First of all, the issue does not depend on the creation order: if you move the first polygon after any of the others, the problem remains.

The problem is related to the following aspects:

  1. the most important problem: those polygons are not closed;
  2. the first and last polygons, while similar and orthogonal (which makes things easier for collision detection), have a different order of vertices: while both rectangles are created starting with their top left vertex, the first goes clockwise (top left, top right, bottom right, bottom left), the last goes counterclockwise instead (top left, bottom left, bottom right, top right);
  3. QGraphicsItem uses the shape() function for collision detection (including mouse hover), which, in the case of QAbstractGraphicsShapeItem subclasses like QGraphicsPolygonItem, returns a complex QPainterPath created started with the item's "path" and adjusted using its pen(), using a QGraphicsPathStroker, that creates a further QPainterPath that has the "contour" of the given path using the provided QPen;

Unfortunately, as powerful and smart QPainterPath is, it's not perfect: Qt developers had to balance between functionality and performance, since QPainterPaths are used a lot in Qt and therefore are required to be extremely light and fast.

The result is that the final shape() of your paths is quite complex. Try to add the following override to your Polygon class:

    def paint(self, qp, opt, widget=None):
        super().paint(qp, opt, widget)
        qp.save()
        qp.setPen(Qt.black)
        qp.drawPath(self.shape())
        qp.restore()

You'll see that the resulting paths of shape() are quite more complex than expected:

Screenshot showing the paths of the above override

Now, the problem raises because QGraphicsScene uses the QPainterPath contains() function to detect whether the mouse cursor is within the graphics item boundaries. With such a complex path, the default ("fast") behavior potentially fails for very big outlines like those set by you.

I won't goo too much deep into mathematical aspects, but consider that collision detection is a well know dilemma and dealing with it means that some pros/cons decision has to be made when dealing with a generic API behavior. QPolygons might be convex or even have intersected lines: for instance, how would you deal with a polygon like this and its lines if they are too thick?

image of intersected polygon shape

Now, assuming that your polygons always have consistent vertexes (meaning that there is absolutely no intersection, including those caused by the pen width), and you are not going to use too many items or shapes that are not that complex, there is a possible work around: provide the shape() on your own.

The trick is to get the default returned shape(), break it in toSubpathPolygons() and iterate through them to check which of them does not contain any of the others.

Unfortunately, there is no certainty about what subpath polygon actually belongs to the boundary of the stroker: it theoretically is the first one, but it may not, so we need to carefully iterate through all of them using a while loop.

Note that, as explained above, the polygon must be closed. To simplify things, I've created a new QPolygonF in the __init__ (mutable objects should never be changed within the initialization of another object), but if you want to do things in the correct way you should add a further implementation that eventually returns a closed polygon and only if required.

class Polygon(QGraphicsPolygonItem):
    def __init__(self, polygon):
        if not polygon.isClosed():
            polygon = QPolygonF(polygon)
            polygon.append(polygon[0])
        super().__init__(polygon)
        self.setBrush(QBrush(QColor(255, 0, 0, 120)))
..............................
### ACTIVITY 1
In the Qt collision-detection text, which function does QGraphicsItem use for collision detection, including mouse hover?
### ACTIVITY 2
Write the next part of the Qt collision-detection text, picking up right after its last line of code.
The records that follow come from a separate source.
..............................
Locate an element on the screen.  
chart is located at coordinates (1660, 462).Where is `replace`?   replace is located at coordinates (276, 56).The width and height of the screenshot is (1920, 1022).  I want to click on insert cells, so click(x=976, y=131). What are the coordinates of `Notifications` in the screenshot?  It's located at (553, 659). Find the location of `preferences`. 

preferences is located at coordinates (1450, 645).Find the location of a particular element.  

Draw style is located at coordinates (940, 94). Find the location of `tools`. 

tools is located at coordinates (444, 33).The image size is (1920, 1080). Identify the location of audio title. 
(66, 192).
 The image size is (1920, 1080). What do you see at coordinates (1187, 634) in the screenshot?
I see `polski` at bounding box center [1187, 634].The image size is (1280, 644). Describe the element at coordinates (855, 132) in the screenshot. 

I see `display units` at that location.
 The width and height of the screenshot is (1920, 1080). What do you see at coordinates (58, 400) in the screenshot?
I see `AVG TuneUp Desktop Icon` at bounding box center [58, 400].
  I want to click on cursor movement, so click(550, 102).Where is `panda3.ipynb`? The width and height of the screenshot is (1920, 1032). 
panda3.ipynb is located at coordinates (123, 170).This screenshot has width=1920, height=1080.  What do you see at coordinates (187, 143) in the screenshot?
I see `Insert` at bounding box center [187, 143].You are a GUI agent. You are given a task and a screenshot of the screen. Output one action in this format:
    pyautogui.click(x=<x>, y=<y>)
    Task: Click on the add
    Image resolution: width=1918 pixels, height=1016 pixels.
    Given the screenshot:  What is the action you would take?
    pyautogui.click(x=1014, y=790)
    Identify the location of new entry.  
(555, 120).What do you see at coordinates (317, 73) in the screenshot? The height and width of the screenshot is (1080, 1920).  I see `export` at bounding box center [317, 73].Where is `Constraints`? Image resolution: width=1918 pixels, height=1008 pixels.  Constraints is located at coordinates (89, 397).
..............................
### WRITTEN REPLY 1
It uses the shape() function.

### WRITTEN REPLY 2
        self.setPen(QPen(QColor(255, 0, 0), 10))
        self.setAcceptHoverEvents(True)

    def shape(self):
        shape = super().shape().simplified()
        polys = iter(shape.toSubpathPolygons(self.transform()))
        outline = next(polys)
        while True:
            try:
                other = next(polys)
            except StopIteration:
                break
            for p in other:
                # check if all points of the other polygon are *contained*
                # within the current (possible) "outline"
                if outline.containsPoint(p, Qt.WindingFill):
                    # the point is *inside*, meaning that the "other"
                    # polygon is probably an internal intersection
                    break
            else:
                # no intersection found, the "other" polygon is probably the
                # *actual* outline of the QPainterPathStroker
                outline = other
        path = QPainterPath()
        path.addPolygon(outline)
        return path

Since the computation above may be a bit demanding for complex paths, you can consider to construct it only when required and eventually "cache" it as a private instance member, then clear it whenever any change might affect it (for polygon items, that would be the pen and polygon):

class Polygon(QGraphicsPolygonItem):
    _cachedShape = None
    def setPen(self, pen):
        self._cachedShape = None
        super().setPen(pen)

    def setPolygon(self, polygon):
        self._cachedShape = None
        super().setPolygon(polygon)

    def shape(self):
        if not self._cachedShape:
            self._cachedShape = self._createShape()
        return self._cachedShape

    def _createShape(self):
        shape = super().shape().simplified()
        polys = iter(shape.toSubpathPolygons(self.transform()))
        outline = next(polys)
        while True:
            try:
                other = next(polys)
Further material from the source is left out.